6. Running the Model

# Calling
epoch = 20
Loss = []
Accuracy = []
for epoch in range(1, epoch+1):
    print("start_time",time.strftime('%Y-%m-%d %H:%M:%S',time.localtime(time.time())))
    loss, acc = train_runner(model, device, trainloader, loss_function, optimizer, epoch)
    Loss.append(loss)
    Accuracy.append(acc)
    test_runner(model, device, testloader)
    print("end_time: ",time.strftime('%Y-%m-%d %H:%M:%S',time.localtime(time.time())),'\n')

print('Finished Training')
plt.subplot(2,1,1)
plt.plot(Loss)
plt.title('Loss')
plt.show()
plt.subplot(2,1,2)
plt.plot(Accuracy)
plt.title('Accuracy')
plt.show()

After 20 epochs, the accuracy reached 94.68%.

Note that since the VGGNet network is quite large, running it on a CPU can be very slow or even freeze, so it is recommended to train using a GPU.

7. Saving the Model

print(model)
torch.save(model, './models/vgg-catvsdog.pth') # Save the model

The VGGNet model will be printed out and saved with the name vgg-catvsdog.pth in a fixed directory.

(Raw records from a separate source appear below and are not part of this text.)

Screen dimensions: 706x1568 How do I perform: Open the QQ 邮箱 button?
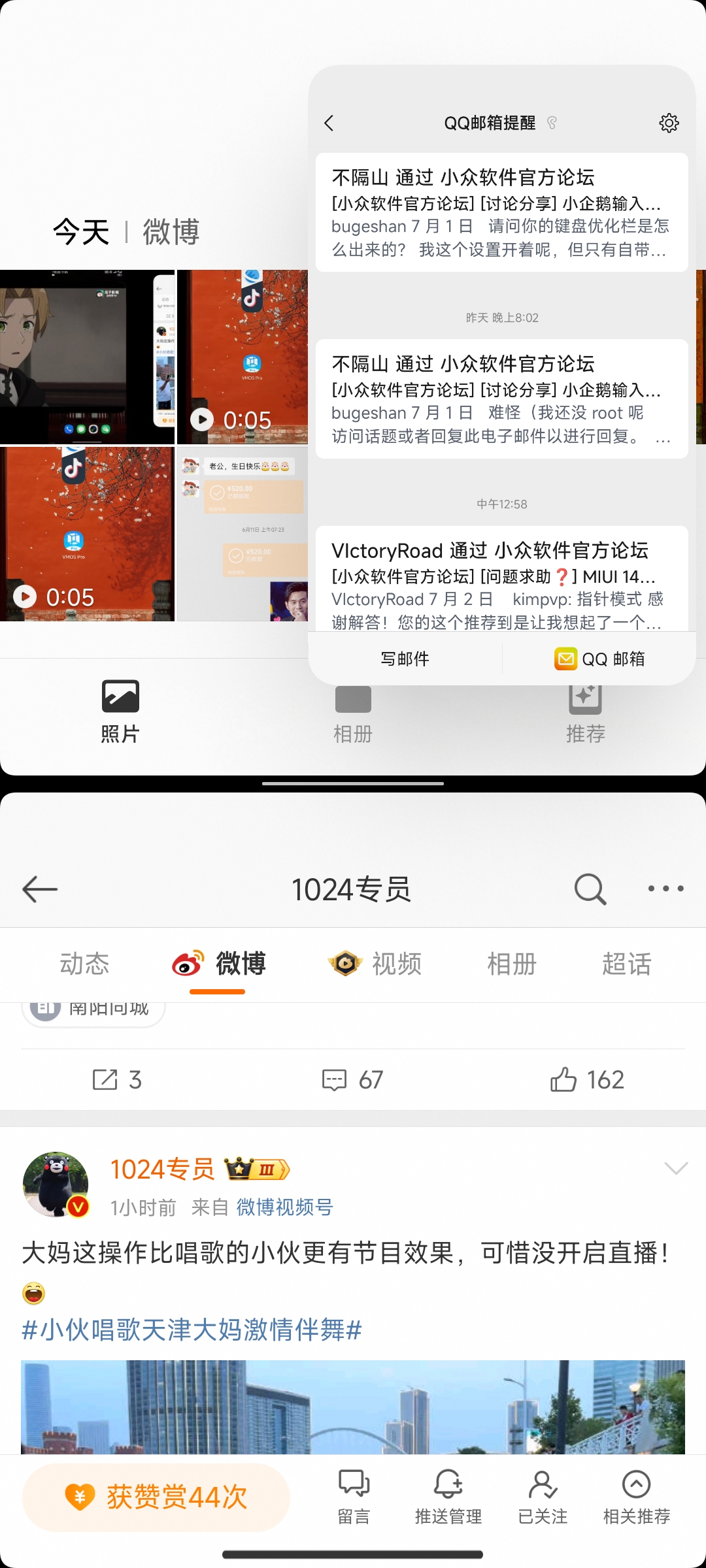(x=599, y=659)
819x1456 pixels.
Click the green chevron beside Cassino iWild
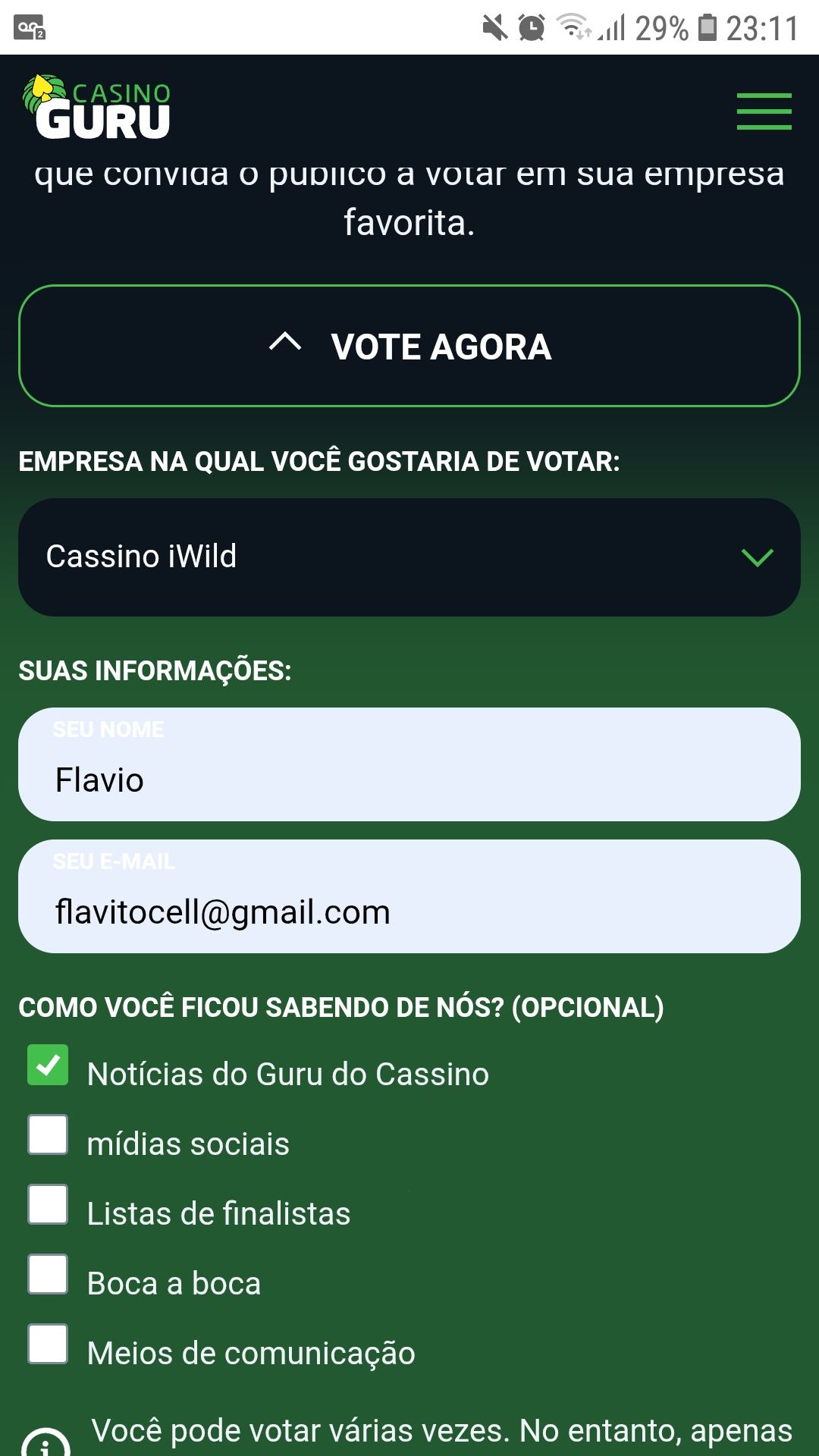point(756,559)
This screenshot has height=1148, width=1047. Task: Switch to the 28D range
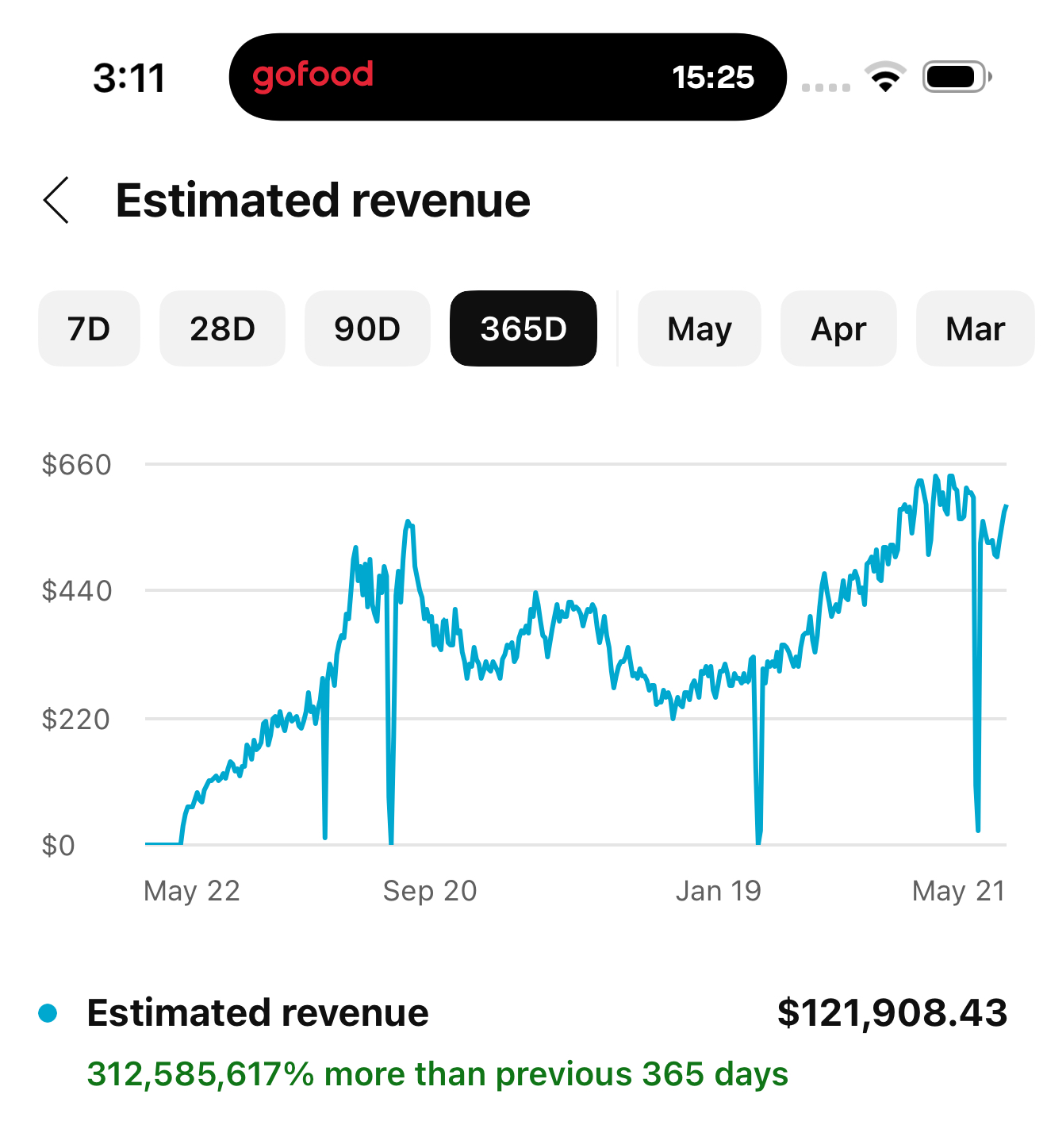[222, 328]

Implementing VGGNet with PyTorch: A Comprehensive Guide

8. Model Testing

Next, we will test the model using an image from the Dogs vs. Cats test set.

from PIL import Image
import numpy as np

if __name__ == '__main__':
    device = torch.device('cuda' if torch.cuda.is_available() else 'cpu')
    model = torch.load('./models/vgg-catvsdog.pth') # Load the model
    model = model.to(device)
    model.eval()    # Set the model to test mode

    # Read the image to be predicted
    img = Image.open("./images/test_dog.jpg") # Read the image
    #img.show()
    plt.imshow(img) # Show the image
    plt.axis('off') # Hide the axis
    plt.show()

    # Import the image, the image is expanded to [1,1,32,32]
    trans = transforms.Compose(
        [
            transforms.Resize((227,227)),
            transforms.ToTensor(),
            transforms.Normalize((0.5, 0.5, 0.5), (0.5, 0.5, 0.5))
            #transforms.Normalize(mean = [0.485, 0.456, 0.406],std = [0.229, 0.224, 0.225])
        ])
    img = trans(img)
    img = img.to(device)
    img = img.unsqueeze(0)  # Expand the image to an additional dimension, as the input to the saved model is 4D [batch_size, channel, height, width], while a normal image is only 3D [channel, height, width]

    # Prediction 
    # Prediction 
    classes = ('cat', 'dog')
    output = model(img)
    prob = F.softmax(output,dim=1) # prob is the probability of the two categories
    print("Probability:",prob)
    value, predicted = torch.max(output.data, 1)
    predict = output.argmax(dim=1)
    pred_class = classes[predicted.item()]
    print("Predicted class:",pred_class)

Implementing VGGNet with PyTorch: A Comprehensive Guide

Output:

Probability: tensor([[7.6922e-08, 1.0000e+00]], device=’cuda:0′, grad_fn=<SoftmaxBackward>)

Predicted class: dog

The model prediction result is correct!

That’s all for the core code to reproduce the VGGNet network using PyTorch. I recommend that everyone code the complete content based on the article, and you can use your own dataset and adjust the network structure according to your actual situation.